Other local authorities and transport providers produce similar guides to accessible bus, train and minicab services, and some run their own transport schemes.
Caring for yourself
The emotional effects of arthritis can have just as much impact as the physical symptoms. Severe or long-term pain that affects your daily life and possibly disturbs your sleep can affect your mood. From time to time, your arthritis may get on top of you. If you’re feeling low, talk to your GP, who can signpost you to the appropriate services. You can also call our helpline on 0800 5200 520, who will listen and offer emotional support.
The changes in cartilage that occur with osteoarthritis can encourage crystals to form within the joint. These may be:
Research and new developments
Research is helping us to understand more about the causes of osteoarthritis, and to develop new treatments.
Our previous research has:
- highlighted the important role that exercise can play in reducing pain
- contributed to the approval for NHS funding of a treatment called autologous chondrocyte implantation (ACI) that repairs small areas of damaged cartilage using healthy cartilage grown from your own cells
- identified a number of jobs linked with a higher risk of developing osteoarthritis.
Research we’re currently funding includes:
- a centre based in Oxford, which is looking at how osteoarthritis develops and aims to find new ways of predicting how it’s likely to progress
- a pain centre, based in Nottingham, which aims to improve our understanding of what causes pain so that better treatments can be developed
- early trials of stem cell treatments, which could help to repair cartilage damaged by osteoarthritis
- a study into the part played by nerve proteins in and around the joints to find out if they could be a target for future pain treatments.
I was diagnosed with osteoarthritis in my knees and hands when I was 43.
I’d had some knee problems a few years before and I thought it was because I was standing all day in my job. It was worse when I woke up in the morning. The pain when I walked upstairs was excruciating.

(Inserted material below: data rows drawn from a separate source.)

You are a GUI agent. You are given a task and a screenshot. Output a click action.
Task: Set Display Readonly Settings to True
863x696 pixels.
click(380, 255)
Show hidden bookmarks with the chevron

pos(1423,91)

And with my hands it was terrible. I would struggle to do things like open doors, tie my laces or put the top on a bottle of water.
My doctor did blood tests and I was then referred to the rheumatology department at the hospital. The rheumatologist told me it was osteoarthritis. When someone tells you that you have arthritis, it’s awful. But I’m stubborn and determined. I won’t let arthritis determine what I can and can’t do.

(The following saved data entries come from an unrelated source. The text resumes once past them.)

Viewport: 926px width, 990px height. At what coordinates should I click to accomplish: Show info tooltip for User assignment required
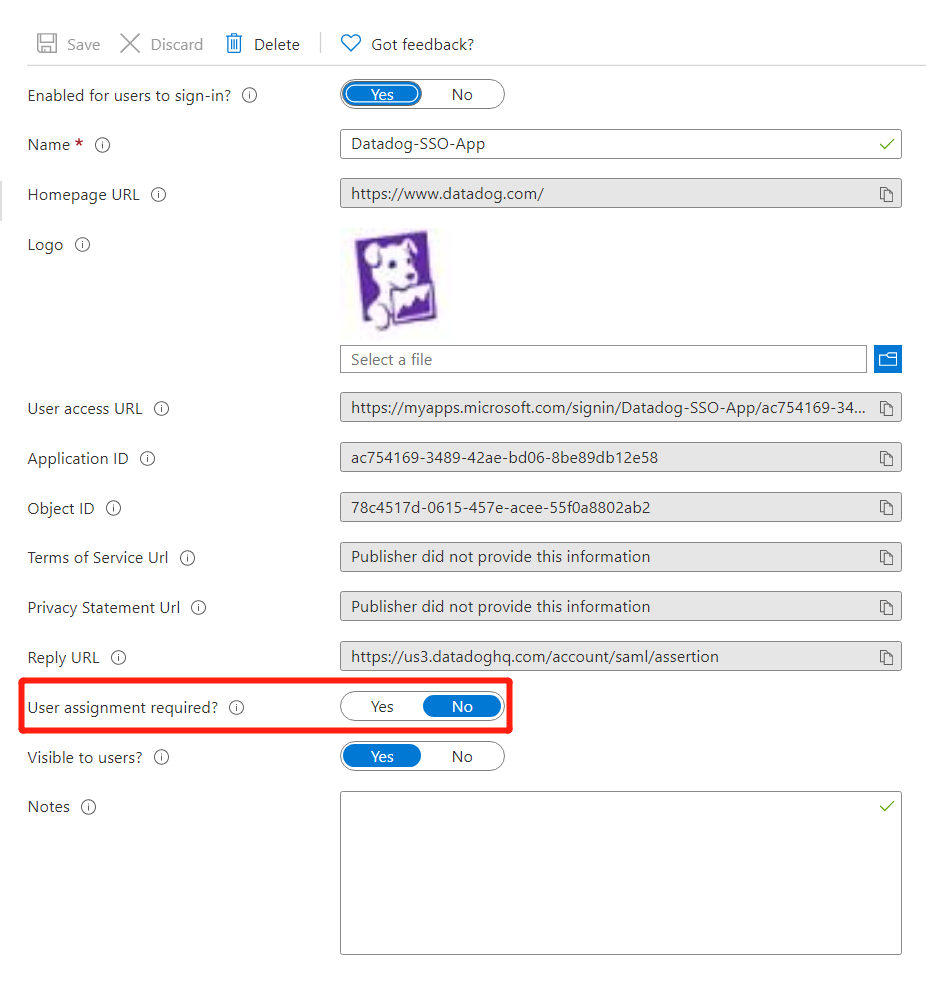click(237, 708)
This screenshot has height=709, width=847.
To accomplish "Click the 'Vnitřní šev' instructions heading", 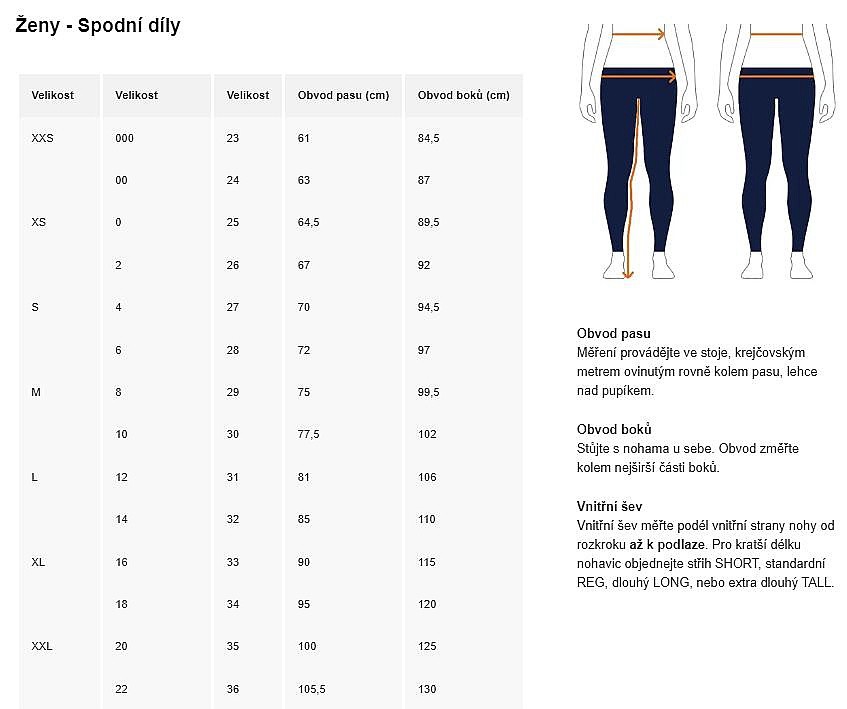I will tap(609, 507).
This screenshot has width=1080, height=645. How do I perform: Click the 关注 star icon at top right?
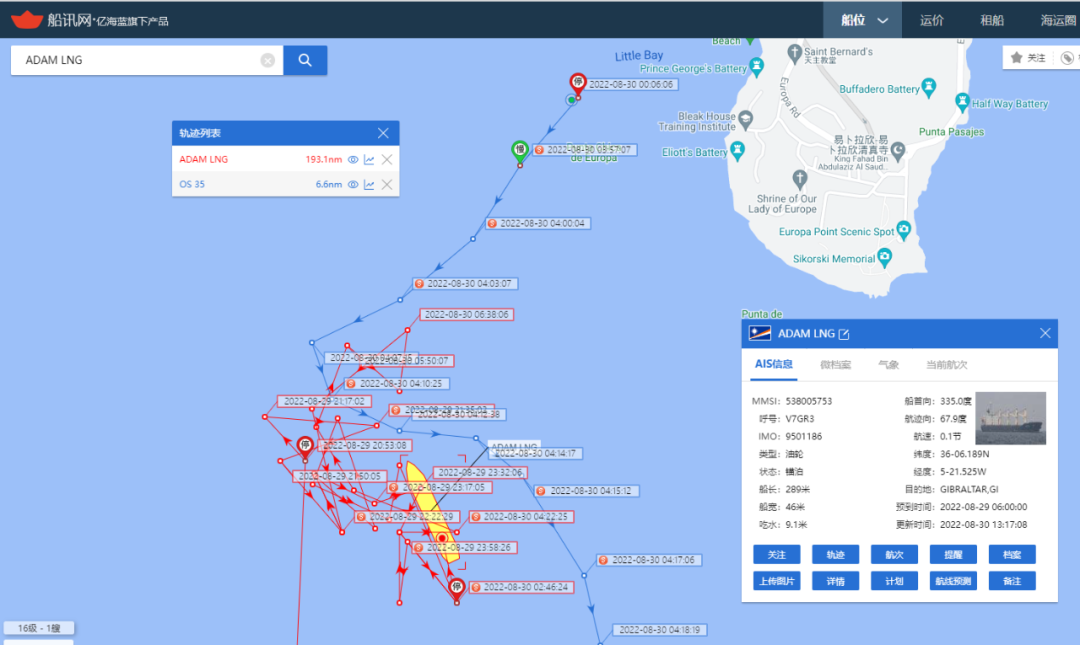[1017, 58]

I joined the gym in the March of 2014. It was obvious then that there were only certain things that I could go on, but I did a Pilates class once a week and that was good for flexibility.
I met Shane, a personal trainer at the gym I go to – I like Shane’s approach that if something hurts, you find something else to do. Even if you just wake up in the morning and walk to the shops at the end of the road, that’s ok. You can then walk a bit further over the course of a few days or weeks. After three weeks with Shane, I could already walk upstairs without any pain.

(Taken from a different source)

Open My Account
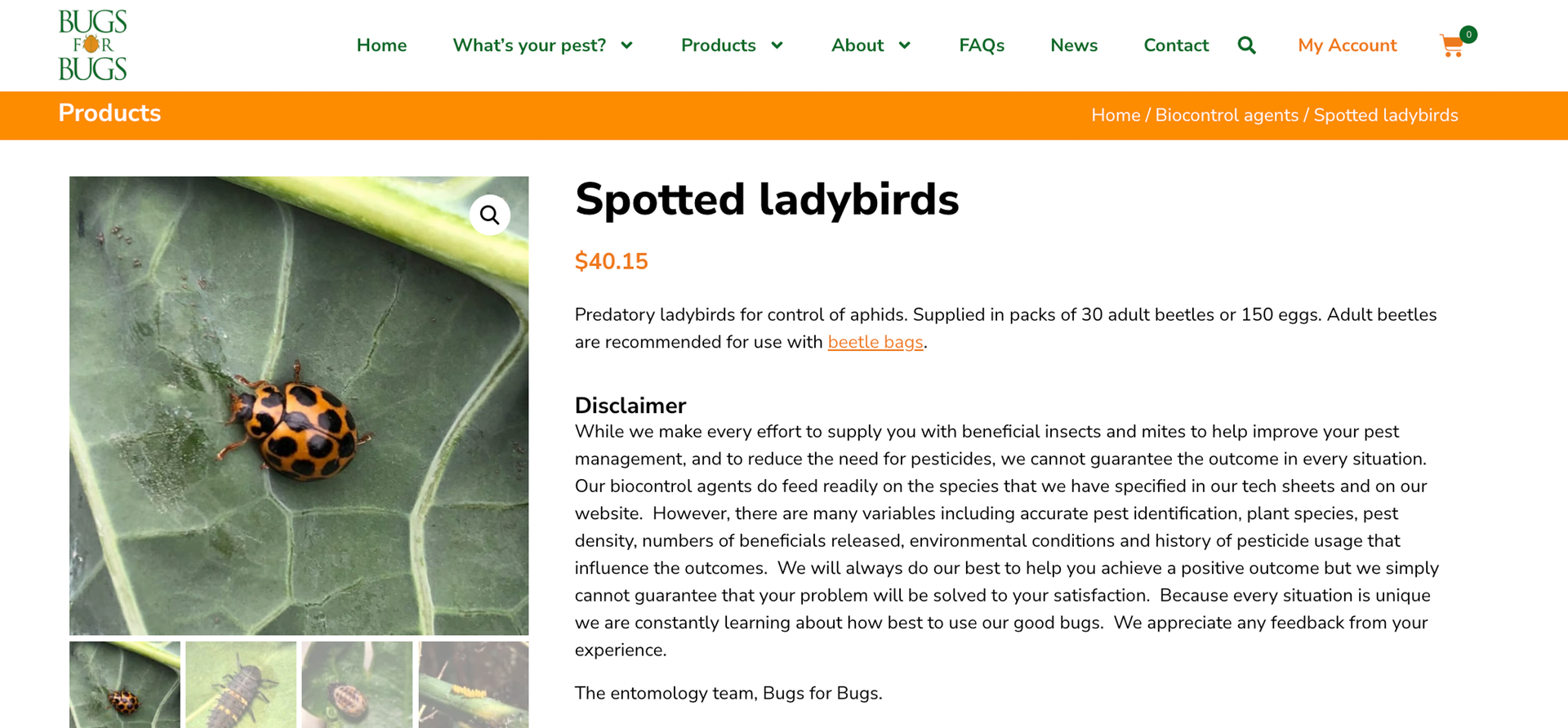 [1347, 46]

It’s tough, and it may take time, but it’s about making that first step. I wasn’t really exercising much before, but I couldn’t imagine not exercising now. Once I got started, I became curious about how much I could do. I find that if I don’t do anything, it starts to hurt more, because everything starts to stiffen. It can be a vicious circle; if I seize up, I find it harder to start exercising again!
As well as becoming more active, I decided to take a good look at what I was eating. I’ve drastically improved my diet. I started eating only good food and got rid of all the rubbish. I feel so much better. Even though I know how much I’ve improved, I still have arthritis and I know it’s there. I don’t take painkillers now, because I would rather be exercising and just go down that route.
Everyone’s different, but my advice would be to get out there and do something, anything, and just keep doing it. Set yourself realistic targets and just keep pushing yourself a little bit more.